I think Rust should have a third ABI, not repr(C) or repr(Rust), and it should be used to slowly phase out the C ABI for a better one. Want to hear more of my unreasonable thoughts about ABIs? Read on.
First off: we should look at languages like Swift, Zig, Python, maybe even Go or C++, and find a better set of primitives to work with. I think there is a common set of features that wouldn't have everything, but would prevent falling back to the nuts and bolts of C.
Second: we shouldn't try to make the whole language follow this ABI. It should be relegated to API boundaries that are meant for FFI. This way we can keep language-specific optimizations in the normal case, and only pay a static ABI cost at the API surface area.
Third: the ABI should have the concept of semver baked in, or at least a monotonically increasing version number. It should be expected that this ABI increases regularly (1/months-years).
Third again: Compilers should be able to support emitting multiple different versions of this new ABI, based on a sliding window of version support. Linkers/Dynamic linkers should learn how to polyfill mismatched version numbers
Fourth: The ABI should encode some basic concept of ownership/lifetimes, even if the language only supports cloning/copying out of the borrow.

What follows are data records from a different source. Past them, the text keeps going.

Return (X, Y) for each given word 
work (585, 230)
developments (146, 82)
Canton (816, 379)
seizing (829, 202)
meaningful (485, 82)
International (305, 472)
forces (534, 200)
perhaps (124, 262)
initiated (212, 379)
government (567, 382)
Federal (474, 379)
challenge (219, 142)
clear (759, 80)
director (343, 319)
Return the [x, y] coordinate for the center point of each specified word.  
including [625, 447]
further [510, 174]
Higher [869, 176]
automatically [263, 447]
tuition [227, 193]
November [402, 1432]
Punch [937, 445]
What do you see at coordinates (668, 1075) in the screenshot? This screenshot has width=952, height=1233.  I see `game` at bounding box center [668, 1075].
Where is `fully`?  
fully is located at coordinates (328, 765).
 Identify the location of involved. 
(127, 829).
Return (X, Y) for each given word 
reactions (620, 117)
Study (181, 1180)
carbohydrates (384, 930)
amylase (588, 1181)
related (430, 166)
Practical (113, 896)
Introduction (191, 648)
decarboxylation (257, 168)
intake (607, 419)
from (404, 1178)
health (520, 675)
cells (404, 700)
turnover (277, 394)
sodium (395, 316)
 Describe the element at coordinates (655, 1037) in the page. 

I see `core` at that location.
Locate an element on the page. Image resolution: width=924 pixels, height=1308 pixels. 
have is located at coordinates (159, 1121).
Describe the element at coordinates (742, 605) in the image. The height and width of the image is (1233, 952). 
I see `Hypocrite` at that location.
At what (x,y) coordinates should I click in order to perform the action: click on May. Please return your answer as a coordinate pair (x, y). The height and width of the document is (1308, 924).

Fifth: The ABI should include the ability to encode information about types and layouts, not just function names. This should be used at compile/runtime to provide type information. Compilers should be able to import ABI libraries directly, or provide codegen tools to get headers
Sixth: The ABI should include a standard for enough introspection to at least get type and signature information for functions and data structures, both for the compiler and for humans. Ideally, you could include doc comments as a first class citizen as well.
Those are the things that come to mind first, and I'm sure all of these items exist in one form or another in a lot of different environments/runtimes! But these are all things that have bit me while trying to use Rust with other languages, and I think we can do better.